TEXT BLOCK:
◆ ◆ ◆ ◆ ◆ ◆ ◆

And of course a small but significant percentage of those hordes of trespassers come here to prey. The average gangbanger in LA is now a transational criminal. Perhaps a million illegal aliens now reside on our dime in county jails, state and federal prisons.

Also, one commentor questioned why we'd build a fence between us and a friendly country.

How do you define friendly? Is it friendly to export--on the downlow, to be sure--a million Mexicans a year here illegally?

Is it friendly to export Mexico's social services infrastructure to America?

Is it friendly to disseminate pamphlets showing Mexicans how to thwart law enforcement here?

Is it friendly to set up a system of consulates across America dedicated to helping Mexican illegals get away with it?

Is it friendly to tell your citizens that a big chunk of a neighboring country actually belongs to your country?

Mexico profits from parasitizing America. Illegals send billions of dollars to Mexico each year--so their government is incentivized to lubricate this process.

And Mexico's government aggressively intervenes in all attempts to deter illegal immigration.

And Mexican law enforcement officers moonlighting for the drug cartels have crossed the border repeatedly, protecting drug shipments, and have been involved in confrontations with border patrol agents, who always retreat in the face of superior firepower.

It's a pacifist's dream come true.

There are many gradations between being at war with another country and being its BFF. Mexico is somewhere in between, and needs to be treated as such.

Shakespeare's dotty old character Polonius advised his son Laertes to be slow to get into a quarrel--but, once in, to make sure the other guy never wanted to quarrel with you again.

We're not doing that, because our beloved "decider" turns out to believe you should "speak loudly but carry an undersized stick."

◆ ◆ ◆ ◆ ◆ ◆ ◆

BRIEF 1:
Transcribe the part of the piece on Mexico and the border fence starting with "How do you define" and going on through "lubricate this process.".
The listing has no connection to the text above it.

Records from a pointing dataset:
◆ ◆ ◆ ◆ ◆ ◆ ◆

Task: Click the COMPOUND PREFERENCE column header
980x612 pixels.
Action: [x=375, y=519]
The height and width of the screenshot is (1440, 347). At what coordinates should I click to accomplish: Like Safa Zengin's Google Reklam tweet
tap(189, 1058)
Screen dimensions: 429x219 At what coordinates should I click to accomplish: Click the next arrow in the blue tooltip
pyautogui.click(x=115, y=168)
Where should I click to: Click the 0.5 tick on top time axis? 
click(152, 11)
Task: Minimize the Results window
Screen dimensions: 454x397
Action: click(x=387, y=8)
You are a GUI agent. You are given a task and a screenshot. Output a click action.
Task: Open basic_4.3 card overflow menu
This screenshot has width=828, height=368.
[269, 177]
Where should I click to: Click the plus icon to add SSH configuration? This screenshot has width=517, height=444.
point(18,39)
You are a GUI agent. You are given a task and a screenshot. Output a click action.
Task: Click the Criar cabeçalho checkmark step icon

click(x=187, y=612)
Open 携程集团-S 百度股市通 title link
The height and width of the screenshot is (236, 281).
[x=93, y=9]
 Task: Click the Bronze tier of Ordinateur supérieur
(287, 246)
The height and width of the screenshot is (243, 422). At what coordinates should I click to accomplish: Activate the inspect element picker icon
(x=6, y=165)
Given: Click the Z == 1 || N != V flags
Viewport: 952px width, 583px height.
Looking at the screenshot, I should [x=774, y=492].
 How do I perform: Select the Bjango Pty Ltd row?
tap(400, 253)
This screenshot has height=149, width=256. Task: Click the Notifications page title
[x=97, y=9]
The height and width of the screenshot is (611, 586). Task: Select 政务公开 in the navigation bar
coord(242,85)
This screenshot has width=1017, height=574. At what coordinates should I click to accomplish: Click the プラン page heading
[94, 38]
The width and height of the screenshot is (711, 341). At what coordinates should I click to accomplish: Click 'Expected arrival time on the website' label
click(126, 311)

◆ ◆ ◆ ◆ ◆ ◆ ◆

BRIEF 2:
Give the lines of the listing as a JSON list of strings, one string per line with blank lines left out, starting with the line with "Screen dimensions: 429x219" and going on through the line with "Action: click(x=387, y=8)". Include only those lines.

SOLUTION 1:
How do you define friendly? Is it friendly to export--on the downlow, to be sure--a million Mexicans a year here illegally?

Is it friendly to export Mexico's social services infrastructure to America?

Is it friendly to disseminate pamphlets showing Mexicans how to thwart law enforcement here?

Is it friendly to set up a system of consulates across America dedicated to helping Mexican illegals get away with it?

Is it friendly to tell your citizens that a big chunk of a neighboring country actually belongs to your country?

Mexico profits from parasitizing America. Illegals send billions of dollars to Mexico each year--so their government is incentivized to lubricate this process.

SOLUTION 2:
[
  "Screen dimensions: 429x219 At what coordinates should I click to accomplish: Click the next arrow in the blue tooltip",
  "pyautogui.click(x=115, y=168)",
  "Where should I click to: Click the 0.5 tick on top time axis? ",
  "click(152, 11)",
  "Task: Minimize the Results window",
  "Screen dimensions: 454x397",
  "Action: click(x=387, y=8)"
]